▶ **To do**
1 > According to the text on Violet Kray, where was she buried?
2 > Who does the text on Violet Kray say is buried in the family plot? List all of them.

▶ **Given text**
+-------+

Violet Kray was buried on 11 August 1982 in a private family plot at Chingford Mount Cemetery in East London. The plot has since become a focal point for researchers of the Kray family history, as it serves as the final resting place for several key members of the Kray family. Violet is interred alongside her husband and their three sons. The plot also contains the remains of her grandson, Gary Kray (who died in 1996), and Reggie Kray's first wife, Frances Shea (who died in 1967).

The headstone is a traditional black granite memorial that lists the family members in order of their passing, often adorned with floral tributes from members of the public and former associates of the Kray firm.

== In popular culture ==
Violet Kray has been a central figure in numerous cinematic and literary portrayals of the Kray twins, often depicted as the primary emotional influence on her sons and the matriarchal heart of the "Firm".
Notable portrayals include:
- Billie Whitelaw in the 1990 film The Krays. Whitelaw's performance was highly acclaimed for capturing Violet's intense devotion and domestic authority.

+-------+

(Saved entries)

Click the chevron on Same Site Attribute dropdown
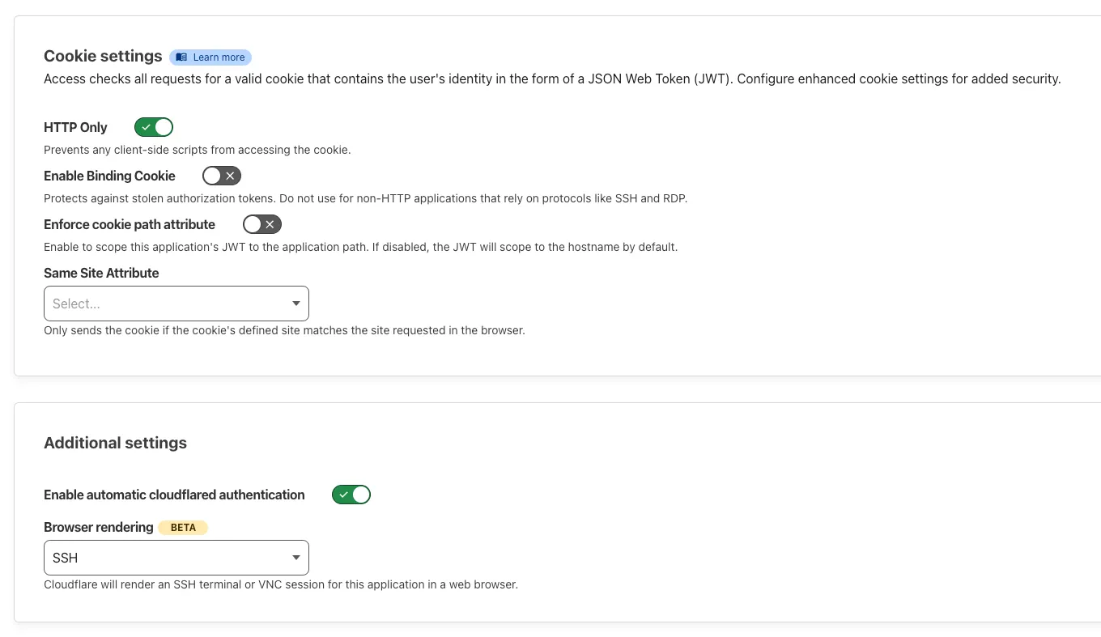Image resolution: width=1101 pixels, height=637 pixels. pos(296,304)
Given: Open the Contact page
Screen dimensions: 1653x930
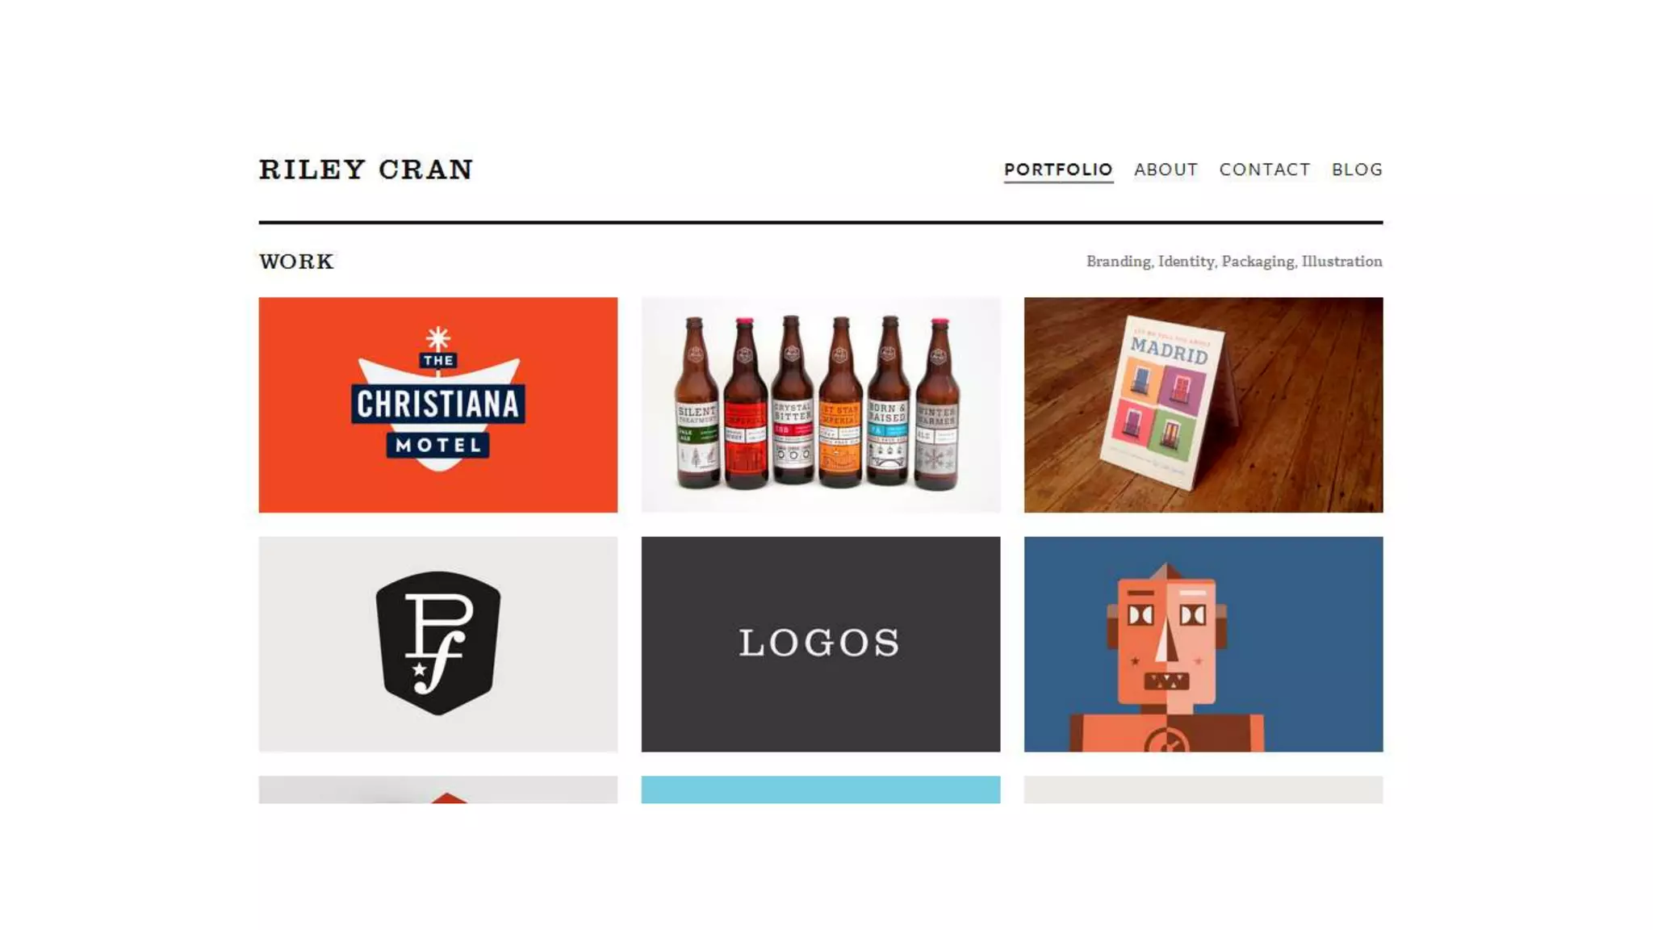Looking at the screenshot, I should coord(1265,170).
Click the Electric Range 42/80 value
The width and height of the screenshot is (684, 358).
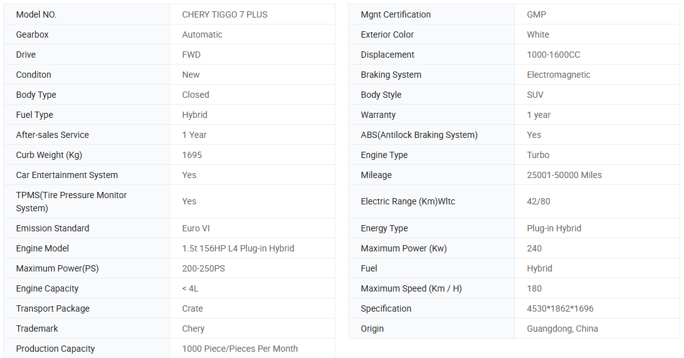539,201
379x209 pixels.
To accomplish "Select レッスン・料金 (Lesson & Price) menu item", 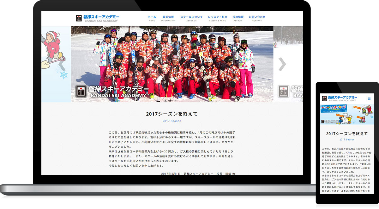I will 217,18.
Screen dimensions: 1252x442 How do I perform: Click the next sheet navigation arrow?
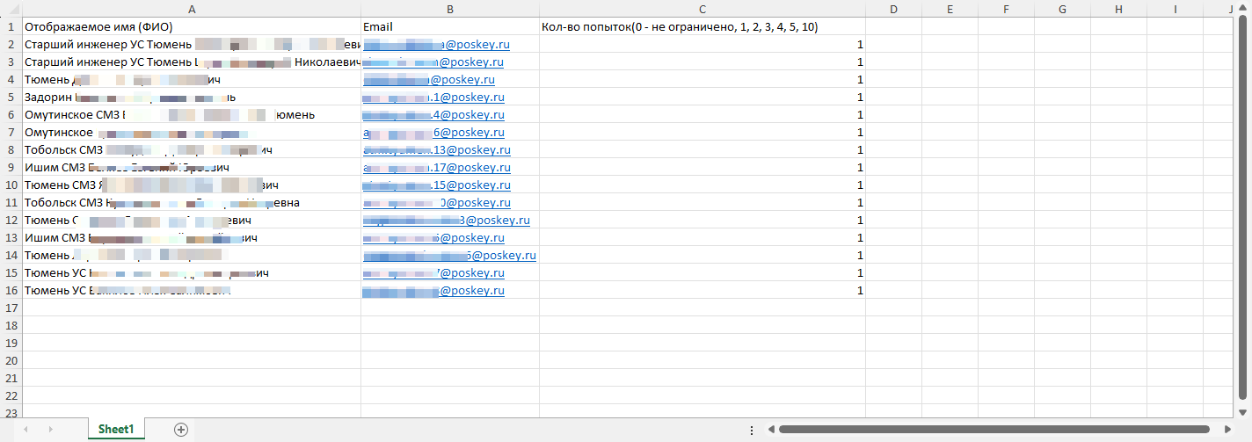coord(50,430)
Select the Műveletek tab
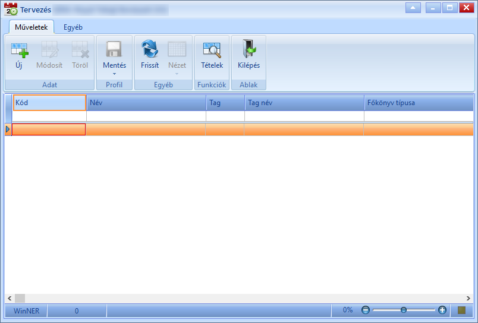The width and height of the screenshot is (478, 323). pos(32,27)
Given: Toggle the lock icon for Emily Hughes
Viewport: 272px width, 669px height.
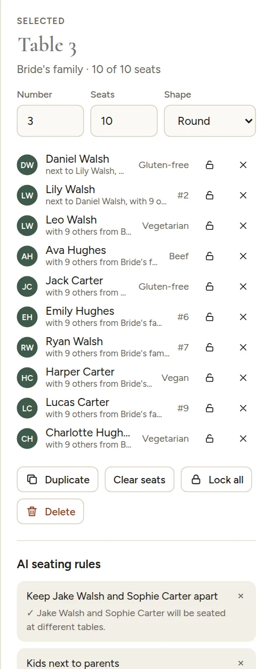Looking at the screenshot, I should [210, 317].
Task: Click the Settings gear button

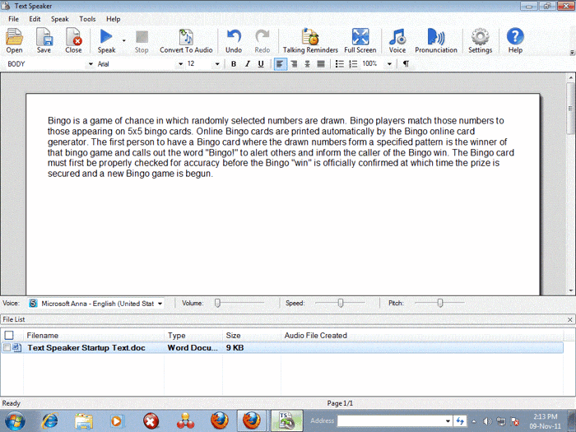Action: pyautogui.click(x=480, y=39)
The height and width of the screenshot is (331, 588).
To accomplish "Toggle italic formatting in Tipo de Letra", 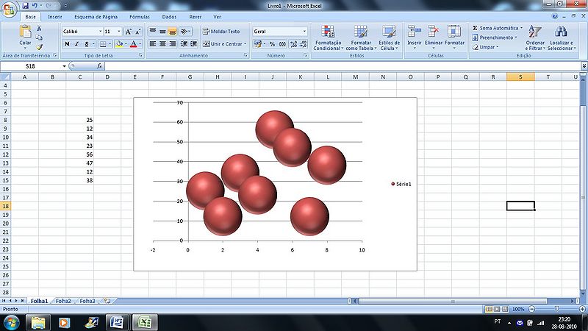I will [76, 44].
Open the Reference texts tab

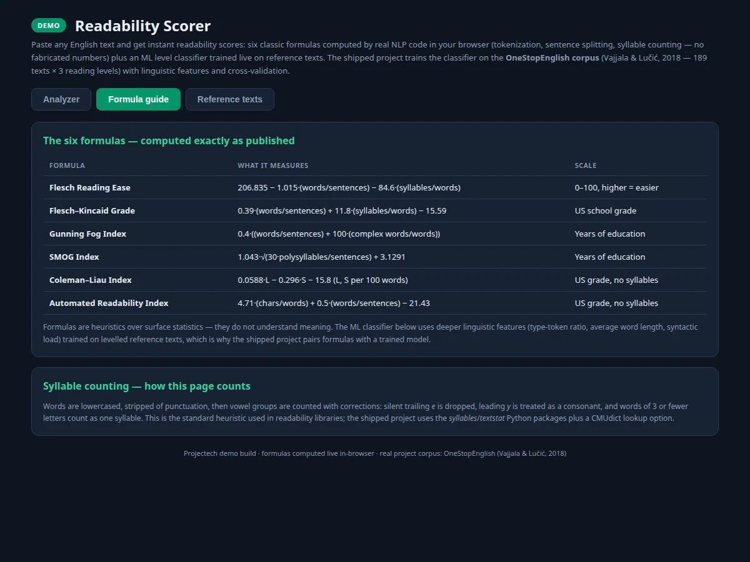[x=230, y=99]
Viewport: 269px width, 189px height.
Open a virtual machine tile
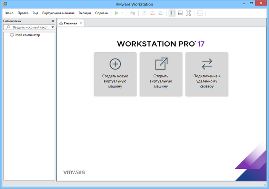pyautogui.click(x=161, y=74)
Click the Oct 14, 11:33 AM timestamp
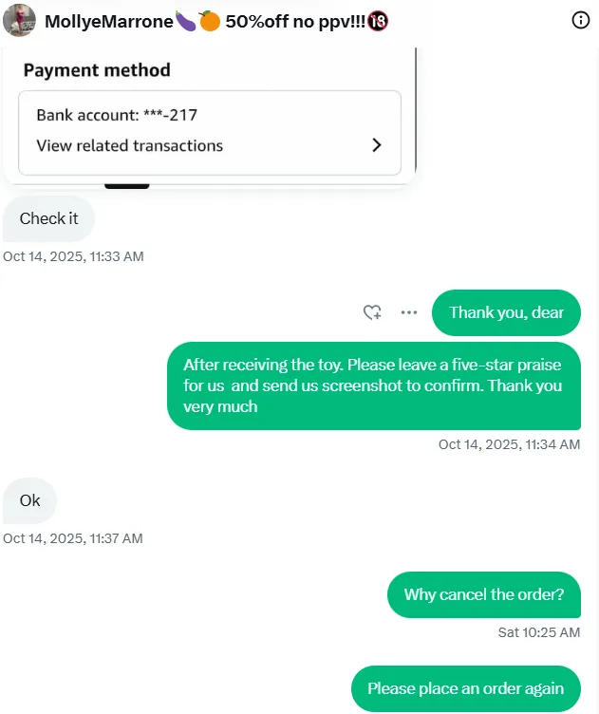 pyautogui.click(x=73, y=256)
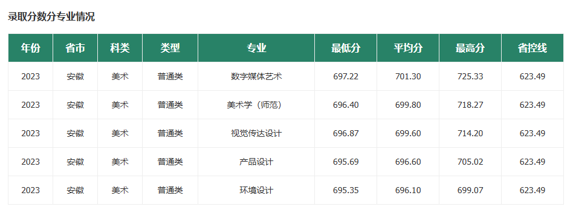Viewport: 573px width, 221px height.
Task: Click the 录取分数分专业情况 heading
Action: click(x=51, y=17)
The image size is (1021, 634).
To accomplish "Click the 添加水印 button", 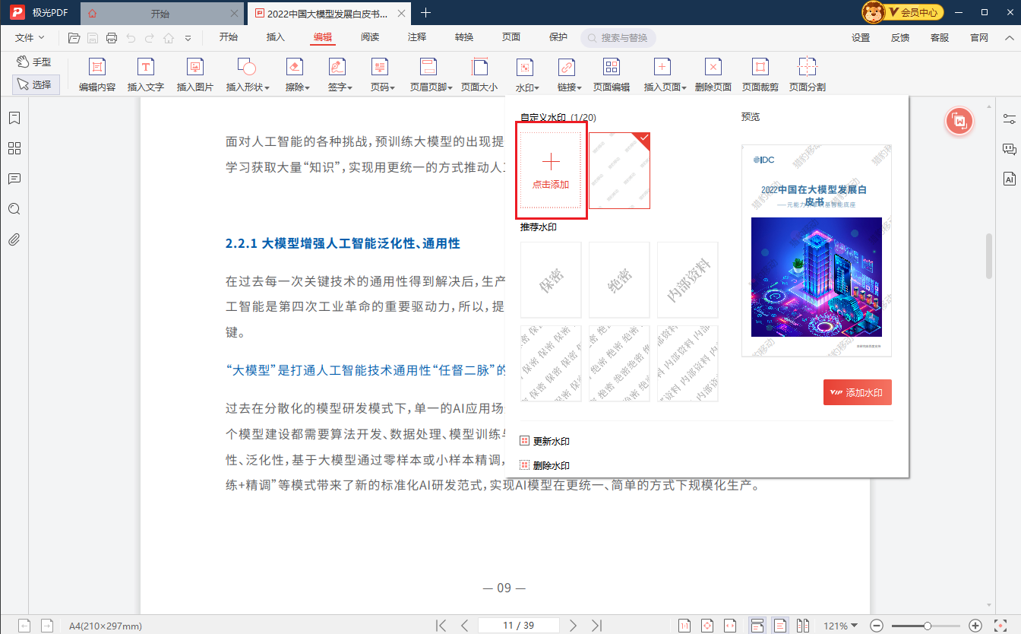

+-------+

▶ **Answers for the tasks**
1 > In a private family plot at Chingford Mount Cemetery in East London.

2 >
- Violet Kray
- Her husband
- Their three sons
- Her grandson, Gary Kray
- Reggie Kray's first wife, Frances Shea